What to work on:
Output the records exactly, every one of them.

Stored data:
------------------------------

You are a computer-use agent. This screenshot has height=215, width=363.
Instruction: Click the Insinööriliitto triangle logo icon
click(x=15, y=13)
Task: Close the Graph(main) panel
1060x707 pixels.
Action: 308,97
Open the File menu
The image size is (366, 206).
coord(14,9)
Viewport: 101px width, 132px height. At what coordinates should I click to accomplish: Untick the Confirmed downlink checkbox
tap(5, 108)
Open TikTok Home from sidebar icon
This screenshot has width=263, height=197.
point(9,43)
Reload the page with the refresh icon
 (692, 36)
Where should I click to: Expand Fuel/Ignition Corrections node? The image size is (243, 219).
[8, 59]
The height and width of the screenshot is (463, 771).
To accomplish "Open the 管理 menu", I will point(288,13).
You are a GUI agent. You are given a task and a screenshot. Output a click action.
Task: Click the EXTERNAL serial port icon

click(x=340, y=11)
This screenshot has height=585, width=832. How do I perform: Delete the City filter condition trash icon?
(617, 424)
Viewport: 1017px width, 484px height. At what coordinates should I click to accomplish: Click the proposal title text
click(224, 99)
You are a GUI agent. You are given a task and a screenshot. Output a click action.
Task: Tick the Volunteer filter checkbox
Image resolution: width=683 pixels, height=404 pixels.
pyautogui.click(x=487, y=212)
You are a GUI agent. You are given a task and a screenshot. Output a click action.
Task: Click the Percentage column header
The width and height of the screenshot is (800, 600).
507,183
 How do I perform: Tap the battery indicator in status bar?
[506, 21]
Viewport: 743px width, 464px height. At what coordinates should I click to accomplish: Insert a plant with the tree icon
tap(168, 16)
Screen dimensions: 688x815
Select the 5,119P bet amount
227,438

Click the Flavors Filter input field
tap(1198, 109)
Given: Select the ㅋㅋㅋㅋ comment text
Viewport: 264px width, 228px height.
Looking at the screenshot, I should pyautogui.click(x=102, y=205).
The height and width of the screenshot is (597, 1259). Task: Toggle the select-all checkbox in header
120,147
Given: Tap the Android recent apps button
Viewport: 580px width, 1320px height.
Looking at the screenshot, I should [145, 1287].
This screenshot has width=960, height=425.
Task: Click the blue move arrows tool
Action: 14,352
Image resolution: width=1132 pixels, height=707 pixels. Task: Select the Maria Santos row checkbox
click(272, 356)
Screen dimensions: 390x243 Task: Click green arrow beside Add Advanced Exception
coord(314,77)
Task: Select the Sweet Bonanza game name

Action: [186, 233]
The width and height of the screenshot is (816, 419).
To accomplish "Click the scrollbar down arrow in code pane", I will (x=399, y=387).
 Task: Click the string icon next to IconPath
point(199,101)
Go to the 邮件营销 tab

------------------------------

Exercise output:
You are a computer-use agent. This screenshot has height=215, width=363.
Instruction: Click the Insinööriliitto triangle logo icon
click(x=15, y=13)
Task: Close the Graph(main) panel
1060x707 pixels.
Action: 308,97
Open the File menu
The image size is (366, 206).
coord(14,9)
Viewport: 101px width, 132px height. At what coordinates should I click to accomplish: Untick the Confirmed downlink checkbox
tap(5, 108)
Open TikTok Home from sidebar icon
This screenshot has width=263, height=197.
point(9,43)
Reload the page with the refresh icon
 (692, 36)
Where should I click to: Expand Fuel/Ignition Corrections node? The image size is (243, 219).
[8, 59]
The height and width of the screenshot is (463, 771).
To accomplish "Open the 管理 menu", I will point(288,13).
You are a GUI agent. You are given a task and a screenshot. Output a click action.
Task: Click the EXTERNAL serial port icon

click(x=340, y=11)
This screenshot has height=585, width=832. How do I perform: Delete the City filter condition trash icon?
(617, 424)
Viewport: 1017px width, 484px height. At what coordinates should I click to accomplish: Click the proposal title text
click(224, 99)
You are a GUI agent. You are given a task and a screenshot. Output a click action.
Task: Tick the Volunteer filter checkbox
Image resolution: width=683 pixels, height=404 pixels.
pyautogui.click(x=487, y=212)
You are a GUI agent. You are given a task and a screenshot. Output a click action.
Task: Click the Percentage column header
The width and height of the screenshot is (800, 600).
507,183
 How do I perform: Tap the battery indicator in status bar?
[506, 21]
Viewport: 743px width, 464px height. At what coordinates should I click to accomplish: Insert a plant with the tree icon
tap(168, 16)
Screen dimensions: 688x815
Select the 5,119P bet amount
227,438

Click the Flavors Filter input field
tap(1198, 109)
Given: Select the ㅋㅋㅋㅋ comment text
Viewport: 264px width, 228px height.
Looking at the screenshot, I should pyautogui.click(x=102, y=205).
The height and width of the screenshot is (597, 1259). Task: Toggle the select-all checkbox in header
120,147
Given: Tap the Android recent apps button
Viewport: 580px width, 1320px height.
Looking at the screenshot, I should [145, 1287].
This screenshot has width=960, height=425.
Task: Click the blue move arrows tool
Action: 14,352
Image resolution: width=1132 pixels, height=707 pixels. Task: Select the Maria Santos row checkbox
click(272, 356)
Screen dimensions: 390x243 Task: Click green arrow beside Add Advanced Exception
coord(314,77)
Task: Select the Sweet Bonanza game name

Action: [186, 233]
The width and height of the screenshot is (816, 419).
To accomplish "Click the scrollbar down arrow in code pane", I will (x=399, y=387).
 Task: Click the string icon next to IconPath
point(199,101)
Go to the 邮件营销 tab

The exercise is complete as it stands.